Rientrati nella piccola cucina, dove alcuni dei dipendenti stavano pranzando in compagnia, abbiamo stappato alcune bottiglie. Siamo partiti dalla Sommarbrygd, una saison leggerissima - 3,5 gradi - aromatizzata con bacche di prugnolo. Le bacche si fanno ben sentire all'aroma, pur non coprendo del tutto la speziatura tipica delle saison; ma è soprattutto al palato che si sente la loro presenza dolce, dato il corpo scarico. La chiusura è comunque più secca di quanto ci si potrebbe aspettare da una birra alla frutta, senza eccessive persistenze dolci. Personalmente l'ho trovata un po' sbilanciata sul fronte fruttato; ma appunto su questo aspetto ho apprezzato di più la saison al mango, in cui al contrario i profumi di mango appena percepibili si amalgamano perfettamente ed in maniera elegante con le note di pepe e di chiodi di garofano. Queste ritornano poi a chiudere un corpo delicato ma non scarico - complici anche i sei gradi alcolici - che mantiene un piacevole equilibrio tra frutta, malto e spezie: insomma è una birra e non succo di mango, e direi che può andare incontro anche ai gusti di chi generalmente trova le birre alla frutta più simili piuttosto ad una bibita.

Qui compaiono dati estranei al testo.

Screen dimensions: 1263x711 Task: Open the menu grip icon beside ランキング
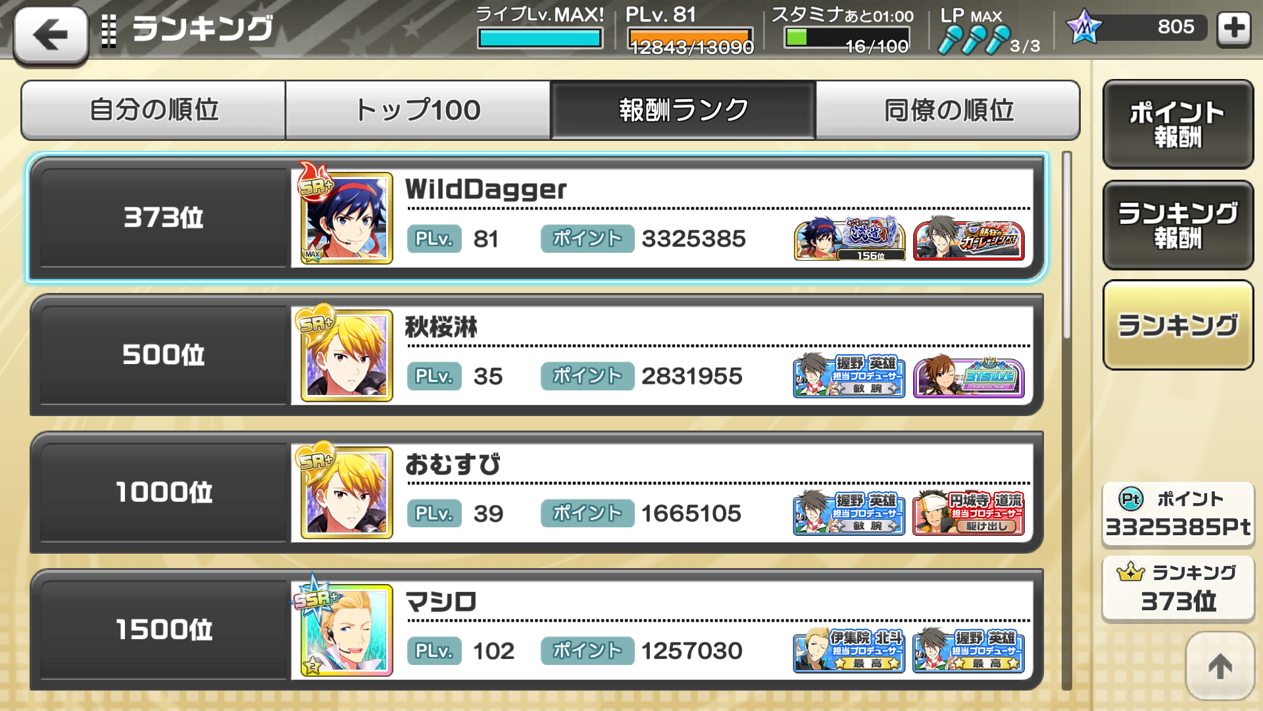[x=109, y=30]
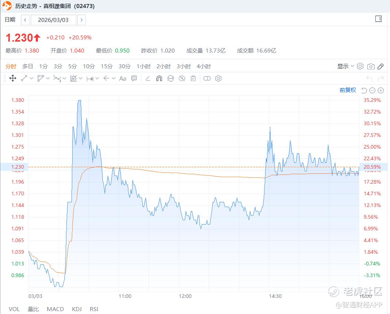Select the 15分 timeframe tab

107,66
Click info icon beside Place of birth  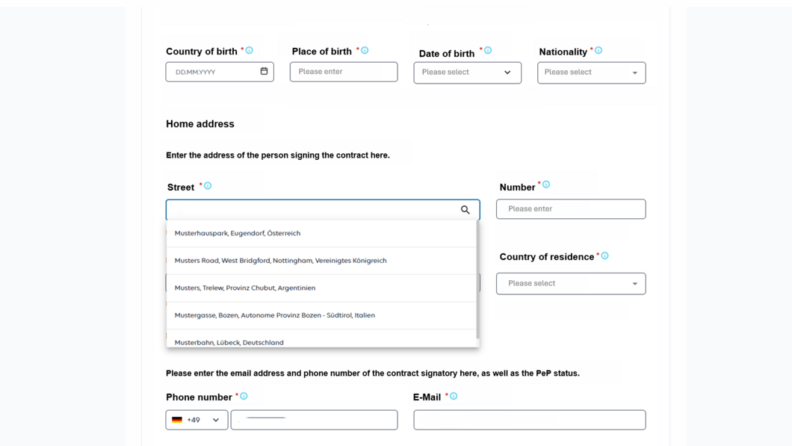365,51
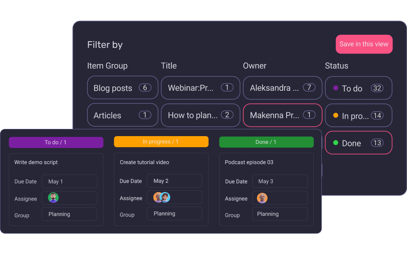407x254 pixels.
Task: Open the May 1 due date field
Action: tap(69, 181)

Cambiando totalmente genere siamo approdati alla Pandemonium, una scotch ale dall'aroma complesso di uvetta, frutta sotto spirito - mi ha ricordato i fichi e le prugne - e note alcoliche ben percepibili. Il corpo dolce si muove tra il caramello e il biscotto, mentre acquista caratteristiche sempre più simili a quelle di un barley wine in quanto ad aromi man mano che la temperatura sale; e nonostante il finale sia tutt'altro che secco, ma lasci anzi una lunga persistenza dolce, i sette gradi sono ben mascherati. Da ultimo la Rokporter, una porter con malti affumicati su legno e pancetta: e anche se non la userei per una colazione di bacon&eggs, devo ammettere che un pensierino l'ho fatto. Rispetto alle altre (poche, in realtà) porter affumicate che mi è capitato di assaggiare, questa ha la nota distintiva di rimanere una porter e non una rauch: la componente affumicata, molto morbida sia all'olfatto che al palato, non cancella i toni di tostato, caffè e liquirizia che contraddistinguono lo stile, e se all'inizio le varie componenti sembrano cozzare, col salire della temperatura arrivano ad amalgamarsi piacevolmente. Anche il corpo abbastanza pieno contribuisce a far sentire nettamente la differenza tra questa e una rauch tedesca, a riprova di quanto detto poco sopra. Nel complesso, direi che la Mango e la Rokporter sono le due birre che ho trovato meglio riuscite tra queste.

Davanti ad un bicchiere, naturalmente, si chiacchiera e si discute: così Mattias e Kjell mi hanno anche parlato dei prossimi progetti di Nils Oscar, tra cui la partecipazione alla Milano Beer Week e l'organizzazione di altri momenti di degustazione e formazione - e per me sarebbe naturalmente un piacere data la vicinanza geografica vederli al Palagurmé di Pordenone, dove Eurobevande già tiene le loro birre. L'intenzione di espandersi sul mercato italiano, a detta dei due, è ben definita: probabile quindi che chi è curioso di provare Nils Oscar, o già l'ha provata e intende riprovarla, abbia nel prossimo futuro occasione di farlo.